기록 발췌:
════════════════
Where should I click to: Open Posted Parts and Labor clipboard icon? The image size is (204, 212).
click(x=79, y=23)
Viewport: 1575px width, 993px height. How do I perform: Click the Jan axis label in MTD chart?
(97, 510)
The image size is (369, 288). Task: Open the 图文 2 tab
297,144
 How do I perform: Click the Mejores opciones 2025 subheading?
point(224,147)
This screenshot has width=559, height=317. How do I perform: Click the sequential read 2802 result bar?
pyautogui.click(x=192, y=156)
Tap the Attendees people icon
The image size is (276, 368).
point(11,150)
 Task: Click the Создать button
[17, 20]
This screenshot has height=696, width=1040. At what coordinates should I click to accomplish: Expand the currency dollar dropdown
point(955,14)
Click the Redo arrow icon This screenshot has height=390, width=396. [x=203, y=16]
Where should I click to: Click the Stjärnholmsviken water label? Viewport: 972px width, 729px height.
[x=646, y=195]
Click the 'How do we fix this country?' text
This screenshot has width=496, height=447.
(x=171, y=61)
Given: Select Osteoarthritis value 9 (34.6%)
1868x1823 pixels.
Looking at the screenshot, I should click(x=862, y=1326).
════════════════
문제 요구 사항: "Where should I click to: Click"이 들어 있는 줄부터 맨 마지막 줄까지의 모든 줄을 빈 줄은 빼고 Markdown 표로 출력하세요. 행 번호는 "번호" 열에, 각 줄은 "줄" 열에 넣으세요.

전체 답변:
| 번호 | 줄 |
|---|---|
| 1 | Where should I click to: Click the Stjärnholmsviken water label? Viewport: 972px width, 729px height. |
| 2 | [x=646, y=195] |
| 3 | Click the 'How do we fix this country?' text |
| 4 | This screenshot has width=496, height=447. |
| 5 | (x=171, y=61) |
| 6 | Given: Select Osteoarthritis value 9 (34.6%) |
| 7 | 1868x1823 pixels. |
| 8 | Looking at the screenshot, I should click(x=862, y=1326). |